Opinión | De buena tinta

El mundo sin ellas

El mundo sin ellas

El mundo sin ellas / Pedro J. Marín Galiano

Cuando comencé la carrera de Derecho, recuerdo que no me fue difícil integrarme en esos postulados históricos y filosóficos desde los que, ya en el primer día de clase, nos referían el Derecho Natural como el conjunto de salvaguardas igualitarias que toda persona posee por el hecho de serlo y con independencia del ordenamiento jurídico en el que aterrice su vida: unas garantías no escritas que bien podemos identificar con lo que no pocos cuerpos legislativos ya positivizan como derechos fundamentales.

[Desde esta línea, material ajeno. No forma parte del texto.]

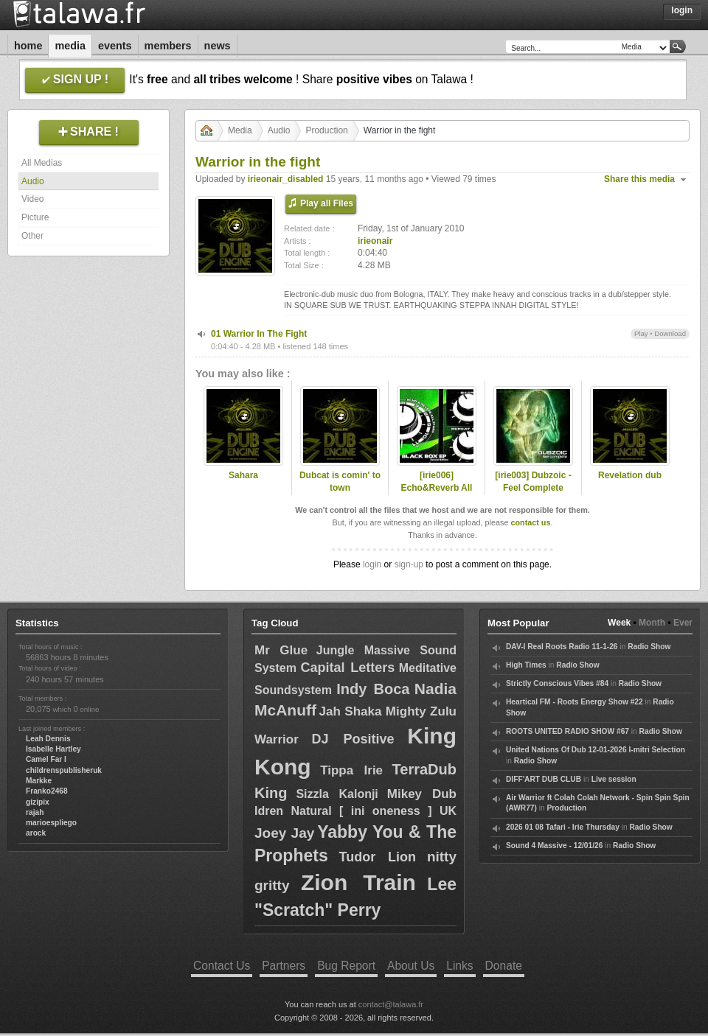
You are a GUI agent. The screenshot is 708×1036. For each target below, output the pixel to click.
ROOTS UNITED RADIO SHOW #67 (567, 731)
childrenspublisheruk (64, 770)
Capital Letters (347, 667)
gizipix (37, 802)
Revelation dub (630, 475)
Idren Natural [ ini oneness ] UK (355, 811)
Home (28, 46)
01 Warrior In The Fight (259, 334)
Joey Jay (284, 833)
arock (36, 833)
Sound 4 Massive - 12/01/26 (554, 845)
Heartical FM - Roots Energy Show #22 (574, 702)
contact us (530, 522)
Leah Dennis (48, 739)
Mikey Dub (422, 794)
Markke (39, 781)
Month (652, 622)
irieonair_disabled (286, 179)
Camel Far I (46, 759)
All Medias (41, 163)
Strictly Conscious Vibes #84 (557, 683)
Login (682, 10)
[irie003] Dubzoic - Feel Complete (533, 481)
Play (641, 333)
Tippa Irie (351, 770)
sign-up (409, 564)
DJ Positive (353, 739)
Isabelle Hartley (53, 749)
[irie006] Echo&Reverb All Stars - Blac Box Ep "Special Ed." (437, 493)
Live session (613, 779)
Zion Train (358, 882)
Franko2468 (47, 791)
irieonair (375, 241)
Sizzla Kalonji (337, 794)
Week (619, 622)
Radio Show (649, 647)
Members (168, 46)
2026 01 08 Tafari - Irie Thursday (563, 827)
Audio (32, 181)
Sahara (243, 475)
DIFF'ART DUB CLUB (543, 779)
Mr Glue (281, 650)
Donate (503, 965)
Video (32, 199)
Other (32, 236)
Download (670, 333)
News (217, 46)
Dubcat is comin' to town (340, 481)
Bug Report (346, 965)
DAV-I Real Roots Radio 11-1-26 (562, 647)
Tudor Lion (377, 857)
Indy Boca (372, 689)
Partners (283, 965)
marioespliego (51, 823)
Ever (683, 622)
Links (459, 965)
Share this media (639, 179)
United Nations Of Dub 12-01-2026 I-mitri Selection (595, 750)
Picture (35, 217)
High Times (526, 665)
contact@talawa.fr (390, 1004)
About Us (410, 965)
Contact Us (221, 965)
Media (70, 46)
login (372, 564)
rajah (35, 812)
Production (326, 130)
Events (115, 46)
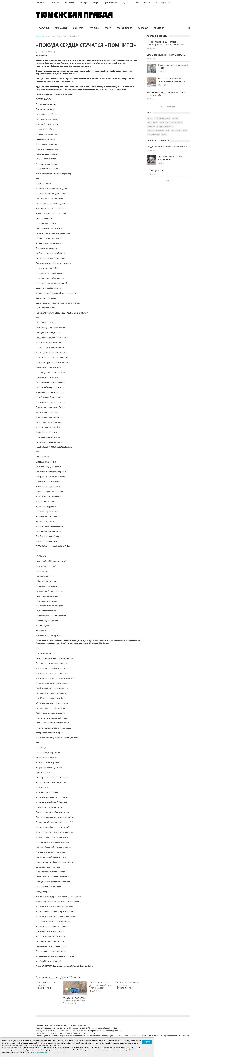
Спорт (95, 3)
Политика (40, 3)
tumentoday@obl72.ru (108, 1028)
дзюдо (164, 135)
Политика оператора (39, 1052)
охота (185, 131)
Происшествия (110, 3)
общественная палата (174, 123)
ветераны (151, 127)
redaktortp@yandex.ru (79, 1025)
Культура (83, 3)
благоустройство (154, 135)
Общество (69, 3)
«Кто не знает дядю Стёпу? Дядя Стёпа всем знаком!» (166, 93)
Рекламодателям (163, 3)
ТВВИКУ (150, 119)
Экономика (55, 3)
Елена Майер (176, 131)
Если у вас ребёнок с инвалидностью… (166, 55)
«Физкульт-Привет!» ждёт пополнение (170, 158)
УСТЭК (168, 131)
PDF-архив (159, 28)
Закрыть (147, 1042)
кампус (159, 127)
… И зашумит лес (155, 170)
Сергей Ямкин (152, 123)
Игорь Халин (168, 127)
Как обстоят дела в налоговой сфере (173, 66)
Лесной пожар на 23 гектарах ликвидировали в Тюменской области (165, 43)
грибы (161, 123)
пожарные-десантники (156, 131)
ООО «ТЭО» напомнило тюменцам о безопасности (171, 80)
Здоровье (127, 3)
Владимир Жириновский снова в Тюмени (167, 146)
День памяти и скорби (162, 119)
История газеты (143, 3)
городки (175, 119)
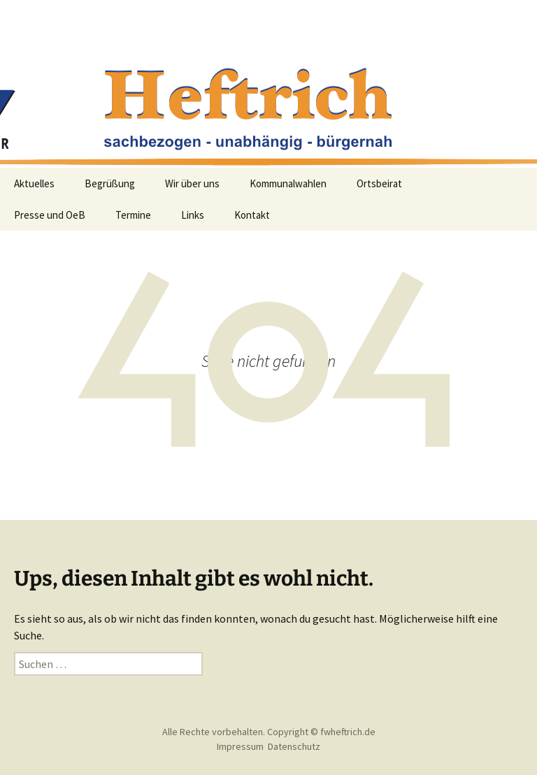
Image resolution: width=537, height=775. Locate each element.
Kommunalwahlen (288, 183)
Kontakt (252, 215)
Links (192, 215)
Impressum (240, 746)
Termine (133, 215)
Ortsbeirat (379, 183)
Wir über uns (192, 183)
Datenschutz (294, 746)
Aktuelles (34, 183)
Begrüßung (110, 183)
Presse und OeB (49, 215)
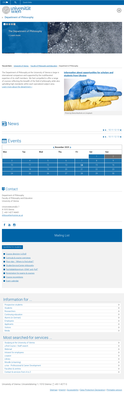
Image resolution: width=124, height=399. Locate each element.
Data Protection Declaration (92, 390)
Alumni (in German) (13, 317)
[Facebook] (4, 224)
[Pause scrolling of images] (14, 24)
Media (7, 331)
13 (118, 130)
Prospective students (14, 305)
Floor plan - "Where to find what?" (20, 261)
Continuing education (13, 314)
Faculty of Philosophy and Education (44, 66)
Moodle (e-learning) (13, 362)
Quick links (27, 2)
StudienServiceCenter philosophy (20, 265)
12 (115, 130)
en (5, 2)
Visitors (8, 327)
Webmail (8, 349)
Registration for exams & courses (20, 273)
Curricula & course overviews (18, 258)
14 (82, 165)
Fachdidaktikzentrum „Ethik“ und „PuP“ (22, 269)
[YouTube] (9, 224)
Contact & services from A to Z (18, 372)
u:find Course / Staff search (16, 346)
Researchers (10, 311)
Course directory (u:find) (16, 254)
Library (7, 359)
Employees (9, 321)
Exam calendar (12, 281)
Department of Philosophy (19, 17)
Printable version (114, 390)
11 (112, 130)
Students (8, 308)
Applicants (9, 324)
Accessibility (72, 390)
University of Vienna (21, 66)
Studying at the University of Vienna (20, 342)
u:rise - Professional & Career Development (23, 365)
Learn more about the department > (17, 87)
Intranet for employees (14, 352)
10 (109, 130)
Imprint (62, 390)
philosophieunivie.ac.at (12, 215)
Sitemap (53, 390)
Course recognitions (14, 277)
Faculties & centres (13, 369)
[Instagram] (14, 224)
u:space (8, 356)
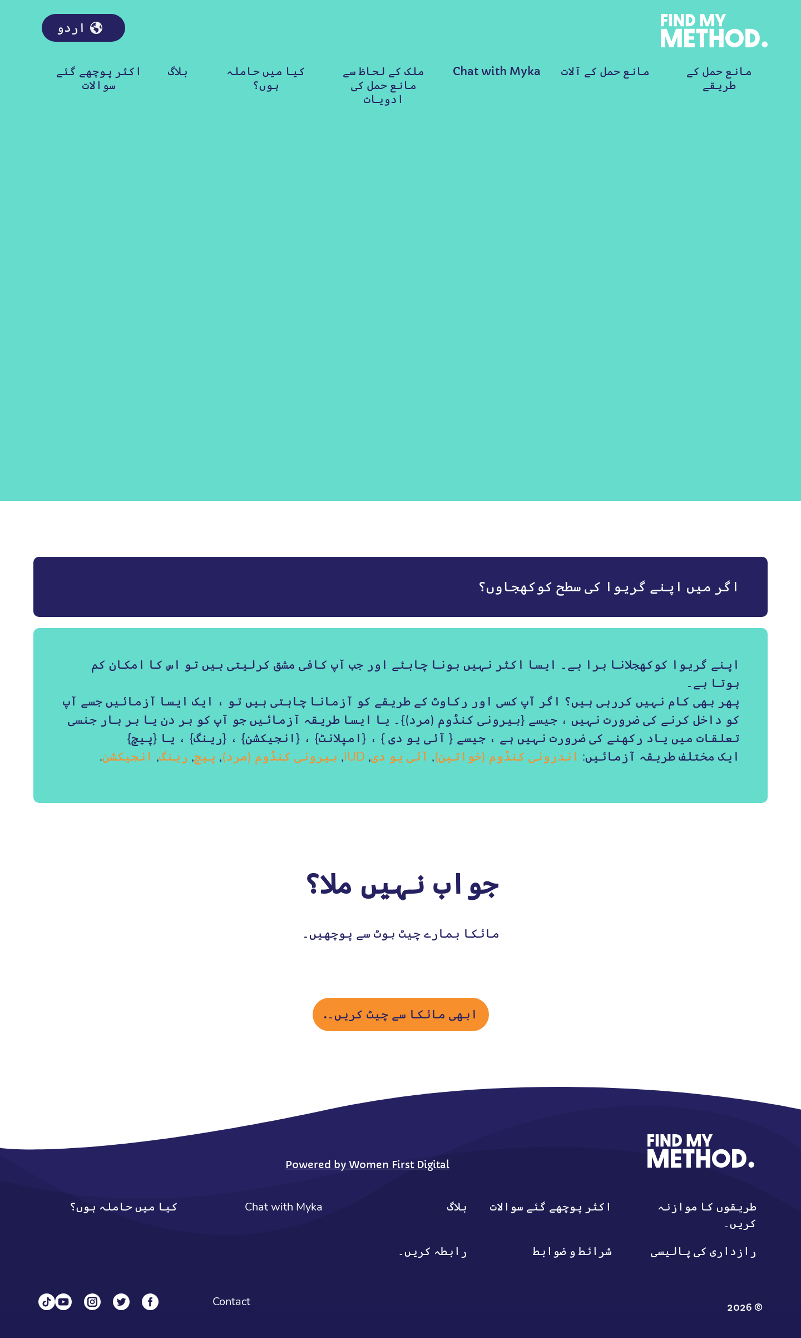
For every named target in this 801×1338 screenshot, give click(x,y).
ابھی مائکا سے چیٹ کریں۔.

Servidor, al igual que ustedes, cuenta con una madre con la que, en el día de hoy, desde la clamorosa representación de todas y cada una de las mujeres que conozco, vuelco el horror de las execrables tradiciones normativas talibanas que, en pleno siglo XXI, todavía asolan criminalmente, desde el absurdo y para vergüenza del género humano, no pocos territorios del orbe a casi un siglo de distancia de la muerte de Marie Curie.

El primer recuerdo que tengo de mi madre, siendo yo poco más que un bebé, fue una zambullida que me hizo tragar en las playas de Torrenueva y que alguien se encargó de inmortalizar fotográficamente. Allí aparezco yo, entre sus brazos, llorando, mientras ella me mira sonriendo, guapa y joven, con una camiseta naranja empapada por el agua. Pero todavía existen territorios en los que la bendición de esa fotografía hubiera perdido la gracia que transmite la mirada feliz que irradia una madre desde su cuerpo de mujer a causa de la sumisión al burka como sombra eterna, anulación absoluta y muerte en vida.

Desde la insólita maldad de tales tradiciones, aquella foto hubiera acarreado azotes, palizas y abusos verbales sobre mi madre por mostrar partes de su cuerpo en público: hablo de brazos, piernas y rostro. Ni siquiera la presencia de mi padre, presencia con la que sería obligatorio contar cada vez que mi madre saliera de casa, hubiera podido frenar tal barbarie.

En tales trances, mi madre tampoco hubiera podido estudiar ni desempeñar públicamente las funciones que sus títulos universitarios y formativos le otorgan, debiendo circunscribir su ámbito de trabajo al interior del hogar y desde una llevanza que, mientras mi padre estuviera trabajando, precisaría de mi compañía, como hijo mayor, para salir a la calle a realizar cualquier actividad.

Quepa añadir, además, que, posiblemente, bajo semejante halo de perversidad, mi madre ya no se contaría entre los vivos que campean por este mundo, ya que, en su día, padeció numerosas intervenciones quirúrgicas que, sin duda alguna, bien pudieran no haber llegado a buen fin si tenemos en cuenta que tan solo un reducido número de mujeres médicas y enfermeras hubieran podido tratarla en caso de urgencia sanitaria.

Si mi madre, la que me sostiene sonriente en aquella foto, me hubiera concebido antes del matrimonio, hubiera sido lapidada; y le hubieran cortado los dedos por pintarse las uñas, y no hubiera podido tararearme en aquella playa el Cuando tu nazcas, de Mocedades, ni tampoco las canciones del Perales, de Raphael o de la Pradera: ningún extraño debe nunca oír la voz o la risa de una mujer, expresiones todas condenadas al silencio de lo interior, al ahogo de la alegría que brota sanamente y a la losa de la indiferencia y lo invisible.

Mi madre nunca hubiera podido calzar zapatos de tacón, ni vestir aquellos pantalones de campana que tan magníficamente le sentaban en esas fotos de los setenta, ni ver conmigo Falcon Crest, Dinastía o Dallas, ni tampoco despedirme desde el balcón cada vez que yo partiera de camino al colegio.

Servidor, no me sujeten, se baja de todo espacio y de todo tiempo en el que ellas no puedan ser lo que quieran ser. Me bajo de un mundo en el que se penalice a mis abuelas por haber lavado en la fuente pública de la plaza la ropa de mis padres, de un mundo en el que mi mujer no pueda enseñar Medicina a hombres y mujeres. Me bajo de un mundo donde ellas no puedan cantar, dibujar, escribir, estudiar y ejercer todo oficio, me bajo de un mundo donde no quepan Monica Bellucci o santa Clara de Asís, me bajo de un mundo sin ellas y, por supuesto, me bajo de un mundo en el que no pueda conservar fotografías con el rostro de mi madre.